The latest step is the conversion of a former minimum-security prison in Kansas City’s West Bottoms into the Transition Center of Kansas City (TCKC), a residential probation and parole center for men returning to the greater Kansas City area after incarceration. Instead of going home to old habits, clients work with reentry professionals on building a new mindset and the foundation for a better life.

Under the Division of Probation & Parole, TCKC has been fully renovated. It’s equipped with housing for 150 clients and workspace for 106 staff, as well as classrooms, computer labs, a professional-attire lending closet, programming space and other features that promote a therapeutic environment.

The center follows a four-phase programming model established in 2017 at the Transition Center of St. Louis: intake and orientation, programming, pre-release planning, and discharge planning. Clients remain in the facility for at least 60 days, with supervised transportation provided for job interviews and other approved outings. They work on behavioral health, housing, education, vocational training, family reunification, employment, home economics and basic life skills. Programming follows evidence-based practices shown to be effective at reducing risk and recidivism. All residents are employed before they leave.

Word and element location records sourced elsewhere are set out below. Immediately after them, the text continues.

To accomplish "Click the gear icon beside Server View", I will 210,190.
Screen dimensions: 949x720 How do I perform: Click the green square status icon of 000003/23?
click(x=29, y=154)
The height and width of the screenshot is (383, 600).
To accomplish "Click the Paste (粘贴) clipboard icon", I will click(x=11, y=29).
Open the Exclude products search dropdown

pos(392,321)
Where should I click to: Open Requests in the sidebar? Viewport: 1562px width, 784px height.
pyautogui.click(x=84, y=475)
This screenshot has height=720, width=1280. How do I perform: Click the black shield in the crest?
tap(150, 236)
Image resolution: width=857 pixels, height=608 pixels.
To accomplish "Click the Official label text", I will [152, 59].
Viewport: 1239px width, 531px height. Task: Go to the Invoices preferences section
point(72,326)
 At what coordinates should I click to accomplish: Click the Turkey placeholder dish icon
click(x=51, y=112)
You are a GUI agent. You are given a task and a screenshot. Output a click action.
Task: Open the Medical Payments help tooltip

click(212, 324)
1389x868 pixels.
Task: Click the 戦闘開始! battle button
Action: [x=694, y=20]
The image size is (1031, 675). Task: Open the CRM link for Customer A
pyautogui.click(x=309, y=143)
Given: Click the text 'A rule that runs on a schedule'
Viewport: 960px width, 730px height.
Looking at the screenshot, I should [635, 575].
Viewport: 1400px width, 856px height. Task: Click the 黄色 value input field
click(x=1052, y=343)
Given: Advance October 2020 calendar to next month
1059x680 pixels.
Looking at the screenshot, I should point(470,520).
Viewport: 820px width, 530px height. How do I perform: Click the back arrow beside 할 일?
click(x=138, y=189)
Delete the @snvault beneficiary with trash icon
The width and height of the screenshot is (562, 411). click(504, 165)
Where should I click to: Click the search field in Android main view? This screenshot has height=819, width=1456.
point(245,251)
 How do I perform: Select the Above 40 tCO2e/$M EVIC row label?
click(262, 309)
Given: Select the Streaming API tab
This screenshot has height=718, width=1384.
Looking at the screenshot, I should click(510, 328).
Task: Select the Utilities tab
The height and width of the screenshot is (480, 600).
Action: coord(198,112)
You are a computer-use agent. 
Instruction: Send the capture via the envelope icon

TCKC is partnering with more than 50 area organizations. They include nonprofits offering holistic reentry services, such as Connections to Success and Journey to New Life; behavioral health treatment providers such as Healing House and Heartland Center for Behavioral Change; technology agencies such as PCs for People and Collaborative Technology Solutions; and financial services such as Mazuma and the Rockhurst Prosperity Center for Financial Opportunity. Addressing employment needs are multiple employers and job training and placement entities, as well as local businesses launched by entrepreneurs formerly involved in the criminal justice system.

The center starts accepting clients April 1.